▸ Tasks
(A) Using the projects page, answer these:
(i) How many suspicious android apps do AV companies get every day?
(ii) What is the primary use of the VILO project?
(iii) What kind of apps can DroidLegacy help weed out?
(B) Reproduce the projects page word for word, from "The VILO project" to "You use VILO!".
(C) Write the next part of the projects page on malware research, picking up after its last sentence.
[Begin Document segment]
Projects

Brief Description: Recent times have seen concentrated efforts on using malware behaviors for identifying previously unknown malware and sometimes, also describing the known malware. There however, are several challenges-There is a strong disconnect between researchers on what exactly constitutes a malware behavior? How to study these seemingly infinite number of “behaviors”? How do we benefit from such a study? And so on. The thesis attempts to answer some of these questions.

Brief Description: AV companies get thousands of suspicious android apps every day. They cannot have a human analyst go through each one of them. Also, most of the times, it turns out that hiding behind the curtain of obfuscation, it is essentially the same or some slight variation of previously known malware. This results in large amount of wasted time and resources. Thanks to DroidLegacy, they can weed out apps that share high code similarity (read “belong to same malware family”) as previously analyzed malware, leaving just the new and unseen malware samples for further analysis.

The VILO project is a fast and accurate classifier for binary executables. The primary use for such a tool is to perform familial classification of malware. Say you have a collection of malware that is already partitioned into families. Now, when you get a new unidentified malware, how do you figure out which family it belongs to? You use VILO!
[End Document segment]
[Begin Extracted records]
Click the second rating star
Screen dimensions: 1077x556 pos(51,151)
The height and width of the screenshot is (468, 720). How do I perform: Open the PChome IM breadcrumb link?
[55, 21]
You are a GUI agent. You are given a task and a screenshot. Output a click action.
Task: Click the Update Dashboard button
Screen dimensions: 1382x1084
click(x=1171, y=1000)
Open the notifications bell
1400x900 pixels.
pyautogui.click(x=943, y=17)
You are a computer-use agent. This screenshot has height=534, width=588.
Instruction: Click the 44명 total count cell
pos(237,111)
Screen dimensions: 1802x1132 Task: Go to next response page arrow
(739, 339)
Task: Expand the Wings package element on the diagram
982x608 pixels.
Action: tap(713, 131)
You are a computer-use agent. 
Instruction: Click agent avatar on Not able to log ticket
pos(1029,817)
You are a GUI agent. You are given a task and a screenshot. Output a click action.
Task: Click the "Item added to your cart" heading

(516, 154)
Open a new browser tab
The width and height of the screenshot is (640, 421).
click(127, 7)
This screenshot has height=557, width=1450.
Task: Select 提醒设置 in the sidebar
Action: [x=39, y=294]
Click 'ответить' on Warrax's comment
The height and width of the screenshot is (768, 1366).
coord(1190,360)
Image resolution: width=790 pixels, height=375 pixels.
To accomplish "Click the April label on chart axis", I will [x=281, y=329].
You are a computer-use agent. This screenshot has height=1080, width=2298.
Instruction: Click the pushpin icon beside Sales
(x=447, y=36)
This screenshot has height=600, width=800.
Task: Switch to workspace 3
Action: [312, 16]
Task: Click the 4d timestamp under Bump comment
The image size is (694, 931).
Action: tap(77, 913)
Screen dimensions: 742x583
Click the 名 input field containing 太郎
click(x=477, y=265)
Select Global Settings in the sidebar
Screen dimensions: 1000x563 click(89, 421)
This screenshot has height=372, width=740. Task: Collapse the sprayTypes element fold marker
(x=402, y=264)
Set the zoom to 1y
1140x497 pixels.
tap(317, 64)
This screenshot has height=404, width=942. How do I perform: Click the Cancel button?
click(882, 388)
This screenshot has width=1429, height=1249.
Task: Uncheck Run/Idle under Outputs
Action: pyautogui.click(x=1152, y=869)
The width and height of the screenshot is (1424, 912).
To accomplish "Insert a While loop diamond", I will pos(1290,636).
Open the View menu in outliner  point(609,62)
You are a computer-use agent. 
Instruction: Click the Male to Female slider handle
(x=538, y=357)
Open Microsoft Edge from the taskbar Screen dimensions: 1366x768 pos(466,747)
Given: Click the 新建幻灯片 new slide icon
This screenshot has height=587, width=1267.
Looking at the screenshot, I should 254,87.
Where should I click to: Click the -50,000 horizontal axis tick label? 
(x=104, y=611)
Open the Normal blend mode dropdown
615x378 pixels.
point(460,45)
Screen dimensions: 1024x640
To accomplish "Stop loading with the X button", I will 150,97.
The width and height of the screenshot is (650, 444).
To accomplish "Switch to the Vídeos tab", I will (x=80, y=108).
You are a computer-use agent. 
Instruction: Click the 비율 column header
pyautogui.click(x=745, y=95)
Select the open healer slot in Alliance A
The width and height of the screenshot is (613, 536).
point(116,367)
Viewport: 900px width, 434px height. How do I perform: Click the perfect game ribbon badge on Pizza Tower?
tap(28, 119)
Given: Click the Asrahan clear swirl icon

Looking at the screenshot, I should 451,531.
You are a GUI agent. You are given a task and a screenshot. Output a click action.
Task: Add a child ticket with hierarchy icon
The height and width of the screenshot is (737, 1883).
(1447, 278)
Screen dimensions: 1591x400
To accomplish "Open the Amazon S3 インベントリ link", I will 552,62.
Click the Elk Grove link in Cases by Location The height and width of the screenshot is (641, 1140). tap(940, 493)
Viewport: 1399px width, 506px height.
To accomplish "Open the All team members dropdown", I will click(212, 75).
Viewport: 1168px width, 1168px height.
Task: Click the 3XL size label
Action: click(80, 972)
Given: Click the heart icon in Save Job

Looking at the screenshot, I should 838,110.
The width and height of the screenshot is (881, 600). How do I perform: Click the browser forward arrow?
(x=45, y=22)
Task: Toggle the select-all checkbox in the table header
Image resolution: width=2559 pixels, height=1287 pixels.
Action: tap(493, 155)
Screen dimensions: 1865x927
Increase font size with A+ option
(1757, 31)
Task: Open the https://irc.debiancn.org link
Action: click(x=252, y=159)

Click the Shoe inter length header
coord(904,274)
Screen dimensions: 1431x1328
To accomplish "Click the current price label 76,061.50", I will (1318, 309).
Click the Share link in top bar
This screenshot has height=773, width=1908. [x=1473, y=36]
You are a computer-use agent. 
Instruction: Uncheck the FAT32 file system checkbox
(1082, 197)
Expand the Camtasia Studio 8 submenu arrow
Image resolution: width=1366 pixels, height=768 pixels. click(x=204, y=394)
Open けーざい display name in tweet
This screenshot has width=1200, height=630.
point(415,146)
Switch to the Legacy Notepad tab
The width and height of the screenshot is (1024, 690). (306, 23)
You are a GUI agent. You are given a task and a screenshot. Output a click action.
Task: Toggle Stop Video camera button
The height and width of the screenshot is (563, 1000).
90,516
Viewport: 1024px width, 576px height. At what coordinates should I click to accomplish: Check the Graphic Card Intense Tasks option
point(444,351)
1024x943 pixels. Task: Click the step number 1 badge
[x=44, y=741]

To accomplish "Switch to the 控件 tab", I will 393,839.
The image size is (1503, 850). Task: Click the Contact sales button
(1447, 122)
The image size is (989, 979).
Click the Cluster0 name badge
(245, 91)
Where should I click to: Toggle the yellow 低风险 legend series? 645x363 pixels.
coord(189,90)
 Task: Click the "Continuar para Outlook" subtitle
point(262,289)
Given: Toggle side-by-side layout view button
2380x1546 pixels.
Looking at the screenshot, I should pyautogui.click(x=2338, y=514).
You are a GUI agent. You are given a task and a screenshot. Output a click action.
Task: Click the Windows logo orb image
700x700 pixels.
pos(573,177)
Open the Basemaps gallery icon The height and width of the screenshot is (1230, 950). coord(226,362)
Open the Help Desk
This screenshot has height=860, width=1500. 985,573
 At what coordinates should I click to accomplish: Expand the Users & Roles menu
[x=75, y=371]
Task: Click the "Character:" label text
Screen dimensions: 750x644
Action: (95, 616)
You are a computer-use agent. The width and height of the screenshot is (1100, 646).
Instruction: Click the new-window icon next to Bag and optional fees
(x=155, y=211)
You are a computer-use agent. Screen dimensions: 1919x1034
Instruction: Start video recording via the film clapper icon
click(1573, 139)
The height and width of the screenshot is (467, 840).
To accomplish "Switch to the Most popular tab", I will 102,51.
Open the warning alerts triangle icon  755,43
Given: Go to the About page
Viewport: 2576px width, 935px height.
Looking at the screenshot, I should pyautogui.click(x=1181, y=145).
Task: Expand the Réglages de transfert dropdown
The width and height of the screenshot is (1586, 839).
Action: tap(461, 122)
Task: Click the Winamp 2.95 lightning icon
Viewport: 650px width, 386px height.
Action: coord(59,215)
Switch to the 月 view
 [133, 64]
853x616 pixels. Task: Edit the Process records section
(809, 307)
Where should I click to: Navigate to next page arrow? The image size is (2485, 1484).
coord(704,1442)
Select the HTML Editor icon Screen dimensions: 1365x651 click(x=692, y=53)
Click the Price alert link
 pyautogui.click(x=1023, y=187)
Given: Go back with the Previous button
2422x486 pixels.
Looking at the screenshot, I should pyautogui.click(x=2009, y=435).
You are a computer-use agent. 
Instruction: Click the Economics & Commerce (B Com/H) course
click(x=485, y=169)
[End Extracted records]
▸ The responses
(A)
(i) Thousands.
(ii) Familial classification of malware.
(iii) Apps that share high code similarity with previously analyzed malware.

(B)
The VILO project is a fast and accurate classifier for binary executables. The primary use for such a tool is to perform familial classification of malware. Say you have a collection of malware that is already partitioned into families. Now, when you get a new unidentified malware, how do you figure out which family it belongs to? You use VILO!

(C)
The SysCallic project aims to further the state-of-the-art in dynamic malware analysis through application of concolic execution. Traditionally, dynamic malware analysis has been hindered by the single path problem, i.e., only one of a program’s possible paths is observed when it is executed. We’re overcoming that limitation by applying new techniques that allow the analyst to automatically cause the target program to execute over many or all of its possible paths!

Have you ever wanted to reuse some code you wrote before, but you now only have the binary? Or maybe someone else’s closed source software does exactly the thing you’re trying to do and you’d rather not have to reinvent the wheel. If those sound like familiar problems, then the In Situ Reuse of Logically Extracted Functional Components (ISROLEFC) may be just the thing you need to simplify your life!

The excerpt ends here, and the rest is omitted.